Joined: 07/31/2009 - 15:10

Checkpointing Proposal

At the developer meeting today, we discussed adding checkpointing functionality to OpenMx.

This is basically a recovery system in case the computer crashes during an optimization. Essentially, the back-end will write a file to disk every x minutes or every z iterations. The file will contain some representation of the state of optimization at the time it saved. That way if the power fails or the computer crashes, the state of not-too-long-ago is saved somewhere, and the optimizer can pick up where it left off.

In the developer meeting, we proposed the following arrangement: The user may specify a checkpoint filename. A file would be created with that name, and would contain a row of comma-delimited table column titles, and would be slowly populated with rows of data, one at each checkpoint. The first column would be named " Iteration", where gets replaced by the name of the model, and would contain the optimizer iteration at that checkpoint. The other columns would be named after the free parameters in the model, and would contain the last-used values of those parameters. Any unnamed parameter would be named after its location (something like "A[1,1]") . The column names therefore provide a quick check to make sure the correct model is being matched to the checkpoint. The checkpoint file itself would then be readable by humans, R's read.csv() (or read.table with the right arguments), and basically any other tool out there, as well as by OpenMx.

We welcome comments, questions, or concerns about this proposal.

Fri, 09/18/2009 - 23:45

mspiegel

Offline

Joined: 07/31/2009 - 15:24

It seems the most

It seems the most straightforward way to load a checkpoint is to provide an interface in R. Something like mxRestore(model, filename) that returns a model. The model returned will have the most recent values from the checkpoint file populating the free parameters. And now the great debate of giving stuff names can continue for the name of this function.

Sat, 09/19/2009 - 07:51

(Reply to #2) #3

tbates

Offline

Joined: 07/31/2009 - 14:25

Is computing the parameter

Is computing the parameter covariances (mentioned by mike on another thread (copied below) relevant here? (i.e., does it take appreciable time?

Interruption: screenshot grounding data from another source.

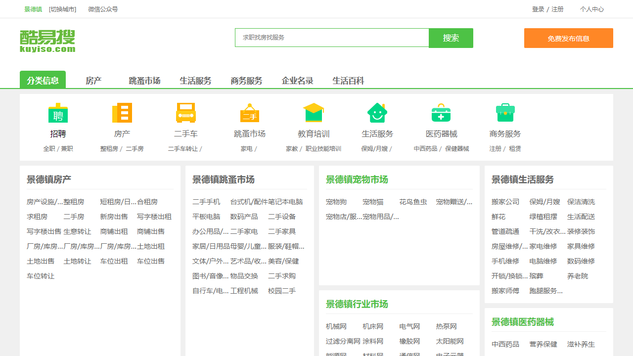The height and width of the screenshot is (356, 633).
Task: Click 二手手机 under 景德镇跳蚤市场
Action: (x=206, y=201)
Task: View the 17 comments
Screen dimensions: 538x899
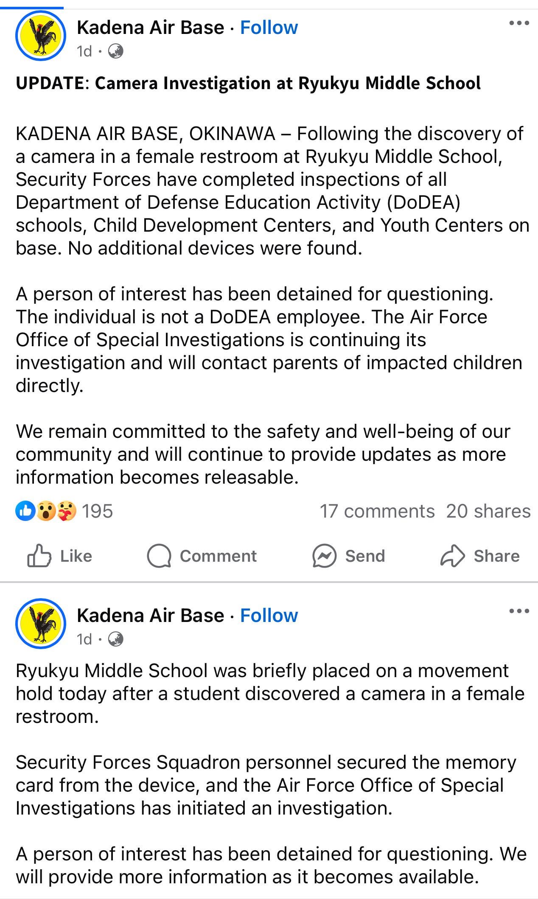Action: point(377,511)
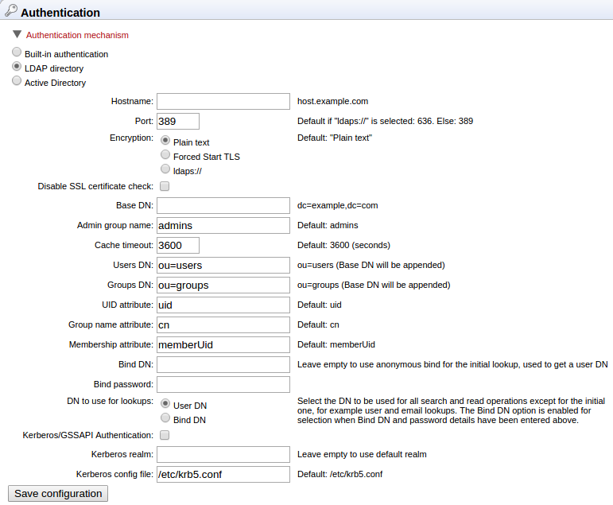This screenshot has width=613, height=505.
Task: Focus the Cache timeout field
Action: point(177,245)
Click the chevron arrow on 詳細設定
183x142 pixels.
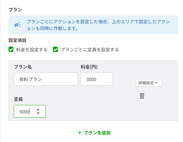coord(156,83)
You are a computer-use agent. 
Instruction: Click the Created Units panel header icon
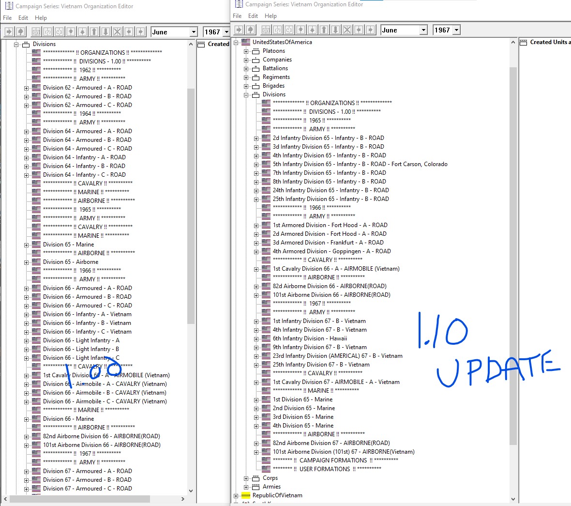[524, 42]
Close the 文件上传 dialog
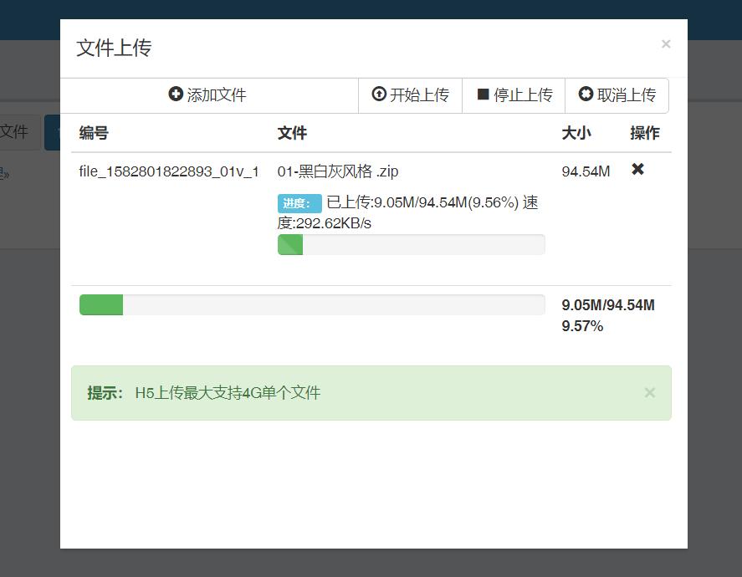 click(x=666, y=43)
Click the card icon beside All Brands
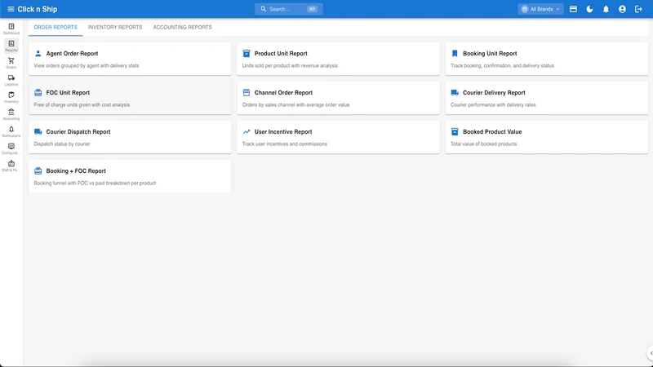This screenshot has width=653, height=367. [x=574, y=9]
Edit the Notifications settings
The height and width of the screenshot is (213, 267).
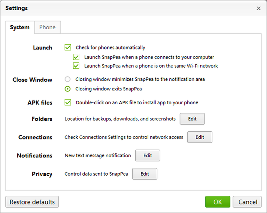point(148,155)
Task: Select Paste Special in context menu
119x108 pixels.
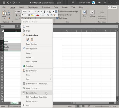Action: click(32, 44)
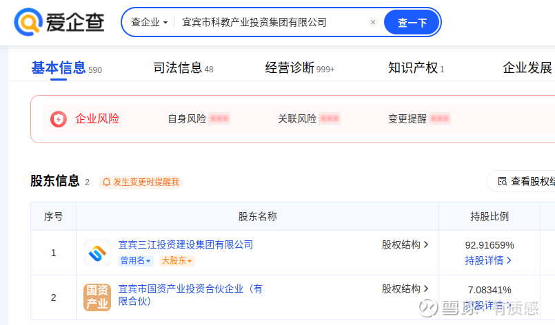Click 宜宾三江投资 company logo thumbnail

coord(97,253)
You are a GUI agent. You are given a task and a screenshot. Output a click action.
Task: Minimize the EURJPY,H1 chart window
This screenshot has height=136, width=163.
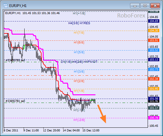(135, 6)
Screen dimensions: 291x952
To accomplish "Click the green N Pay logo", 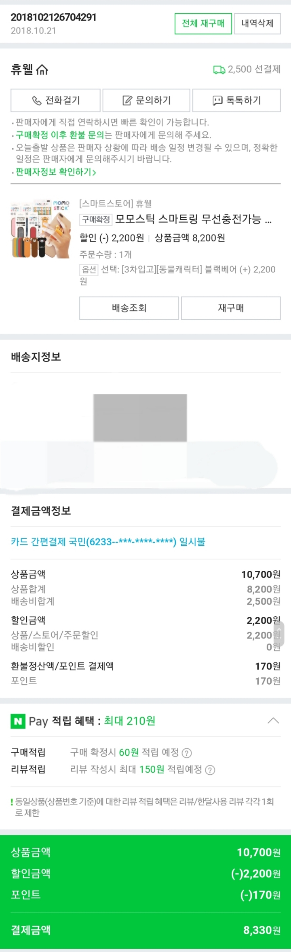I will click(18, 721).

We are not being optimally (ahem) efficient in the use of the optimizer, however. The covariance matrix of the parameters that were already in the model has already been estimated during the first optimization run. I think the way we are calling NPSOL would not take advantage of this information. It's awkward because the new parameter vector may not be in the same order as the old. But in principle, if ordered, you might imagine restarting with

rbind(cbind(Oldcovmatrixofparams,zero),cbind(t(zero),iden))

where zero is a matrix of zeroes and iden is an identity matrix of order
(numnewpars). There would be a bit of housekeeping (parameter vector
order) in order to make this happen.

Sun, 09/20/2009 - 16:51

mspiegel

Offline

Joined: 07/31/2009 - 15:24

One interacting feature that

One interacting feature that needs to be addressed is that independent submodels are run in a separate call to the back-end. Which means that multiple checkpoint files can be generated from a single job. I was going to suggest a different filename for each independent submodel. Label each file with something like [modelname]-[timestamp]. But then does the user call mxRestore() several times, once per model? Or the mxRestore() function accepts an arbitrary number of filenames? In both cases, the user would need to enumerate all the filenames, which could be cumbersome for large models.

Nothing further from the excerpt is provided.